You met someone you like. You’re spending a ton of time together. You’ve even met their friends and maybe their family. But something just isn’t right. Here are 5 signs that he really isn’t your man and it’s time to cut the cord.

He responds to your calls with a text

No matter where he is, the nightclub, Home Depot, at home with his mama, he’s still on the hunt. He could be trying to chase down some new pussy at any moment of the day and doesn’t want some chick’s name showing up on his phone at the most inconvenient time. He also doesn’t want you thinking that you can track him down with just the push of a button. He will get back to you if and when he wants to, whether that be in five minutes, thirty minutes, or thirty days. Treating you like a piece of garbage also has the added benefit of giving him all the power, so when he does finally respond, you eat that shit up because you’re being emotionally starved for it.

You split everything

Your time isn’t worth his money. You are a place setting, a seat warmer, someone to take up his time and space when he has some to spare. He wants to go out to eat but doesn’t want to go alone. He wants to hit the beach that weekend but wants someone to split the price of gas. This guy essentially wants a babysitter of sorts, someone to waste time with when he is bored. If he can get his dick wet for free, even better. When he finds someone more interesting or better looking, you’ll barely be an afterthought.

He’s calls you his homegirl

You are a girl in his presence, perhaps not even really a friend, that he fucks. You two will never be romantically involved. If anyone questions why you’re always around, well, because you’re his homegirl. Duh. This definitely highlights the dichotomy of male-female relationships but on the whole, I’ve found one truth about them. Women will be friends with all kinds of men knowing that there will never be a day that she is so depressed or slovenly or intoxicated that she might slob on his knob. Conversely, every man in the history of men has never had a female friend they didn’t think they could fuck, just once, maybe with the lights off. Therefore, when he refers to you as his homegirl to other men, it’s implied that you’re a girl friend he’s fucking.

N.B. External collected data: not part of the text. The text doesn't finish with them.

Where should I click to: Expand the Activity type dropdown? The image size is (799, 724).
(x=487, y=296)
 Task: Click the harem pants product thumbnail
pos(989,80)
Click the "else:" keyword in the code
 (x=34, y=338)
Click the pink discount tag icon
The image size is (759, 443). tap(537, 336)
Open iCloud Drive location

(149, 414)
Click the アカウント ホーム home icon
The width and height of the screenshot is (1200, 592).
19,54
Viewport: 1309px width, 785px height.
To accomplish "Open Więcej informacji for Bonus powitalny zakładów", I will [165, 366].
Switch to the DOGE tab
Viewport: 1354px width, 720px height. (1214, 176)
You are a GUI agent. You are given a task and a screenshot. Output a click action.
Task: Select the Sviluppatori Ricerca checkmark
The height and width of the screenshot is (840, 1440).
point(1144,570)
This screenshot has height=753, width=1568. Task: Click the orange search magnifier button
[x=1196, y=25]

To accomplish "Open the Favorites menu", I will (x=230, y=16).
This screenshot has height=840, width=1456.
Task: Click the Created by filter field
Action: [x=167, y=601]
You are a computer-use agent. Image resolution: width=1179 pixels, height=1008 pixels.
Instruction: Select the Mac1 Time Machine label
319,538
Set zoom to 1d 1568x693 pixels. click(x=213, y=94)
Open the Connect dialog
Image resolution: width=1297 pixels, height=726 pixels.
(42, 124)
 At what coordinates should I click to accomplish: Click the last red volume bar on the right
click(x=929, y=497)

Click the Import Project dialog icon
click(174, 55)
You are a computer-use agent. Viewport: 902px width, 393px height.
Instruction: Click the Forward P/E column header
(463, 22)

He doesn’t let you tag him

“Yeah baby, you can post those pics. Just don’t tag me” and that’s the moment you know this dude ain’t shit. He’s not just fucking, he’s fucking internationally, he’s fucking globally. Make your STD panel appointment immediately because this dude fucks. He’s not worried about who you know, or the 3,000 people you’re friends with on Facebook. He’s worried about the friends of friends, his woman back in Chicago, that little cutie he met in Italy last summer. He doesn’t care if you’re out here posting a ton of pictures with him looking stupid; he just wants to make sure his online status isn’t compromised.

He takes his phone to the toilet

This is especially true in the morning. I don’t care what any man tells you. Normal people roll over and look at their most pending messages. Texts from work, emails, maybe a missed call and respond to them at that moment based on their urgency. Fuck dudes grab their phone and run to the bathroom with it. That’s because they’re not conducting important business from the toilet seat: they’re texting all their other chicks back, hitting them with good mornings, exchanging niceties to keep the suspicion at bay. 15 minutes is long enough to take a shit AND set up your hoe-tation for the day. Then he can come out, have breakfast, and maybe smash one more time before he has to be at Vanessa’s for lunch.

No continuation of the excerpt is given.